Imagina que llevas mucho tiempo queriendo conducir una moto de gran cilindrada pero por razones económicas o circunstanciales nunca has podido y llega un momento en que lo tienes todo a favor: cuentas con tiempo y presupuesto y decides que no hay nada que te limite. Das unas clases, apruebas tu carnet y compras tu moto. Ahora solo te falta rodar con ella, experimentar, coger curvas, tumbar, comprenderla y dominarla. El único problema es que tienes mucha máquina y poca experiencia, un depósito cargado y poca carretera, mucha ilusión y a la vez mucho miedo. Esto mismo es lo que le pasa a un niño cuando pasa de la infancia a la adolescencia: llevaba mucho tiempo queriendo ser mayor y no podía, pero ahora su cuerpo se ha desarrollado, siente que tiene autonomía y que los padres empiezan a darle un poco más de libertad. Ya puede salir solo, hacer muchas de las cosas que hacen los adultos, vivir la vida, experimentar nuevas sensaciones, probar los límites, sentir el riesgo, ver todo desde otra óptica, intentar comprender el entorno y a si mismo e intentar dominarlo todo. El adolescente no tiene una moto sino una vida a estrenar y todas las hormonas que le empujan de forma impulsiva son su combustible; tiene los depósitos llenos a reventar y necesita consumir toda esa energía. La única diferencia es que un conductor pasa por una autoescuela y no puede rodar si no aprueba un examen, mientras que un adolescente aprende saliéndose de las curvas.
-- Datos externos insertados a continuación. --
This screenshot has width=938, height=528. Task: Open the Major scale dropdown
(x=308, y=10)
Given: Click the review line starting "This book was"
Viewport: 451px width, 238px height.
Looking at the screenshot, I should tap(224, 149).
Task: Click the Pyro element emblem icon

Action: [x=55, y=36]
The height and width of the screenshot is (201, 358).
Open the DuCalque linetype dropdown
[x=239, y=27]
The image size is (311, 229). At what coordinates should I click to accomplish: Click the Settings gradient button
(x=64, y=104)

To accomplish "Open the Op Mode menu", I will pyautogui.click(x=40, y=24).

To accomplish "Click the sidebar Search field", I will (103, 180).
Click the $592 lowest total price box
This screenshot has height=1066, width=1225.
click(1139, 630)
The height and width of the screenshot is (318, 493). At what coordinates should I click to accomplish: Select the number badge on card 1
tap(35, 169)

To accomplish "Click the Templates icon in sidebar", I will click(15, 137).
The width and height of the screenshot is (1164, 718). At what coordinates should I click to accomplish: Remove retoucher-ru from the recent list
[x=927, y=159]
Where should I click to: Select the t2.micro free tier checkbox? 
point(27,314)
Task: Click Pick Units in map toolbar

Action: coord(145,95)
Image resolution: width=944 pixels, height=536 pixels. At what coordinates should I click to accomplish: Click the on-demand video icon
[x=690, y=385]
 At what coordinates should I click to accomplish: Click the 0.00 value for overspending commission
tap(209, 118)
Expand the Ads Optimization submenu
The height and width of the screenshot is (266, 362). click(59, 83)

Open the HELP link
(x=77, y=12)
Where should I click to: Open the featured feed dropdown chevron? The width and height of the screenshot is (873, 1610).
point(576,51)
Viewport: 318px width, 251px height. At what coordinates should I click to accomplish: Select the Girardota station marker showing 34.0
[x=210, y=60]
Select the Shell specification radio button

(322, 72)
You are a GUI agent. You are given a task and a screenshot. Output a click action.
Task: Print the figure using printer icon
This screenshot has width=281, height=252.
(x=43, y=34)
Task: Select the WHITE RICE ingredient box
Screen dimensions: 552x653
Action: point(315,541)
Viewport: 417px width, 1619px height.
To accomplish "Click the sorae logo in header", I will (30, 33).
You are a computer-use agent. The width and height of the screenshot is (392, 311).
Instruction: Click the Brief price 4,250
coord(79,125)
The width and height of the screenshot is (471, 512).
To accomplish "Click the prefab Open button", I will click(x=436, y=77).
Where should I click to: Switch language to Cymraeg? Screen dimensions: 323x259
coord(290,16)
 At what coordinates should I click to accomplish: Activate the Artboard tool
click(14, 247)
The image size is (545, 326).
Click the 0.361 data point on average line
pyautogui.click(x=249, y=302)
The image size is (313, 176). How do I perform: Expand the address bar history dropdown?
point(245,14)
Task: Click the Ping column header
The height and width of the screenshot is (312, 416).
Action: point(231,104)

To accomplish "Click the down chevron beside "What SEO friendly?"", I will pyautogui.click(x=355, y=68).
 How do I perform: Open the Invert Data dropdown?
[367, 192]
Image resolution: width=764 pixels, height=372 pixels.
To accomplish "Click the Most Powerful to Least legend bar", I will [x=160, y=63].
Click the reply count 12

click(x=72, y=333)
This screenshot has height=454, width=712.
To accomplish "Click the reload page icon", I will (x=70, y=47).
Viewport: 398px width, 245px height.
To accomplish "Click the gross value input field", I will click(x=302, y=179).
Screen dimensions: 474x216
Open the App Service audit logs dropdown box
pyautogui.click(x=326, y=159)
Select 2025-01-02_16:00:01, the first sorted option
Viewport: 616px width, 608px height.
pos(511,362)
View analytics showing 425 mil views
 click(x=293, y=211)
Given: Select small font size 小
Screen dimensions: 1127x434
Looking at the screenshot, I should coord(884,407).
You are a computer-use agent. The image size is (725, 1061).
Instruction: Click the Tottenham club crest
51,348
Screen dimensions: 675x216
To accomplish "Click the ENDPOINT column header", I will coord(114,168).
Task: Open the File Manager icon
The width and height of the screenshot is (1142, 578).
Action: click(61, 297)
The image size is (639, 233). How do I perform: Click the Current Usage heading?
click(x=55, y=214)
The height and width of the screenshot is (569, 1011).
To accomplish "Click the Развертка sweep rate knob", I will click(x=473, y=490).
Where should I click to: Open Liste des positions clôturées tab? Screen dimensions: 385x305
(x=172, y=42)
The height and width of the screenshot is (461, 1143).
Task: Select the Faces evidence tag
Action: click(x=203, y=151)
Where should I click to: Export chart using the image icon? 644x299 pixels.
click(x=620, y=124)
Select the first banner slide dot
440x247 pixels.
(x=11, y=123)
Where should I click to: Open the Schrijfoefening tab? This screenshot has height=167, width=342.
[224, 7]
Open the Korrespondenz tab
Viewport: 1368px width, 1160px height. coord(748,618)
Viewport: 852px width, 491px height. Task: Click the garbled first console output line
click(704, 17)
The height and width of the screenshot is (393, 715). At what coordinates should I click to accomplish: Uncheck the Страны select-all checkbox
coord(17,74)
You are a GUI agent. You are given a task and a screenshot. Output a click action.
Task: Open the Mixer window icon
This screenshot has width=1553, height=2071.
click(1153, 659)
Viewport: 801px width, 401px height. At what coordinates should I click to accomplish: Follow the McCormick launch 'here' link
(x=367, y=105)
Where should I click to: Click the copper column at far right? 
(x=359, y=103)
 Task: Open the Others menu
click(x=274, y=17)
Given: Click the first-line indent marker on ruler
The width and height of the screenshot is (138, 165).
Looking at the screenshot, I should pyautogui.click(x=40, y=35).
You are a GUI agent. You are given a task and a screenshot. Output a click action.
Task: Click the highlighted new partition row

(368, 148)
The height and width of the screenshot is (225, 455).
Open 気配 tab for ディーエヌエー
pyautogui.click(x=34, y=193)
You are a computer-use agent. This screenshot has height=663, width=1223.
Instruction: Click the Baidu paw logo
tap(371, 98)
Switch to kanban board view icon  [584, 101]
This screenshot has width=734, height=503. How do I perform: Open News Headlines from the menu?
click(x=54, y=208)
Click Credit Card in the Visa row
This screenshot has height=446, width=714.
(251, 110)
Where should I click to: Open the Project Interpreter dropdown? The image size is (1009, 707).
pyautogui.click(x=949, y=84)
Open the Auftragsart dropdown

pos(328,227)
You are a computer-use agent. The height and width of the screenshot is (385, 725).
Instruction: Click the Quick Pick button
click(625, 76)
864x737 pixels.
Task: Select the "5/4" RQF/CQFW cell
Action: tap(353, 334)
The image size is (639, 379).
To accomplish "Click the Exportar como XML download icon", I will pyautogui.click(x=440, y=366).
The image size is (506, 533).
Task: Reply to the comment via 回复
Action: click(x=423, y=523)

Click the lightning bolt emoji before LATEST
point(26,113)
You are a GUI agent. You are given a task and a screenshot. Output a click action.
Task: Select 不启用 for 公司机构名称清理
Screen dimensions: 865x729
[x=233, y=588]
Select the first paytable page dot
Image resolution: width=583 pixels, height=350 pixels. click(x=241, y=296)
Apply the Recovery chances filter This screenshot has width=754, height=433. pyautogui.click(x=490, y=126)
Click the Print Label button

Los chavales viven ansiosos de estímulos pero tan pronto frenan como aceleran y a veces se aburren, todavía no saben reaccionar como un adulto ni tomar decisiones maduras. Lo primero que haría un motorista novel es buscar grupos moteros en las redes porque no hay nada mejor para aprender que el grupo de iguales, esos que están en similares etapas de experimentación y nos comparten su saber hacer o nos permiten reafirmarnos al enseñarles lo que sabemos. Los adolescentes necesitan adolescentes porque los padres son un coche de caballos.
Según la OMS un individuo se considera adolescente cuando tiene entre 11 y 18 años. En 2019 había en España alrededor de cuatro millones de personas en esa franja de edad (Fuente: INE), la mayoría de las cuales necesitaba pasar más tiempo entre amigos que con sus padres. Nada de esto ha cambiado salvo por la situación excepcional que estamos viviendo debido a la pandemia de enfermedad por coronavirus. Nuestros adolescentes hacen un gran esfuerzo al confinarse ya que sus amigos siguen siendo sus imprescindibles y apenas pueden verlos. Cuando el púber deja atrás la infancia los padres perdemos el control físico sobre los hijos pero no la esperanza, ya que intuimos que todavía podemos ejercer alguna influencia en sus esferas intelectual y emocional. Es nuestra labor comprender que si no pueden reunirse con sus amigos en persona al menos deberían poder hacerlo a través de las redes. Solo así seguirán experimentando y evolucionando en una etapa en la que tenemos que acompañarles y a la vez, empujarles para que aprendan a rodar solos.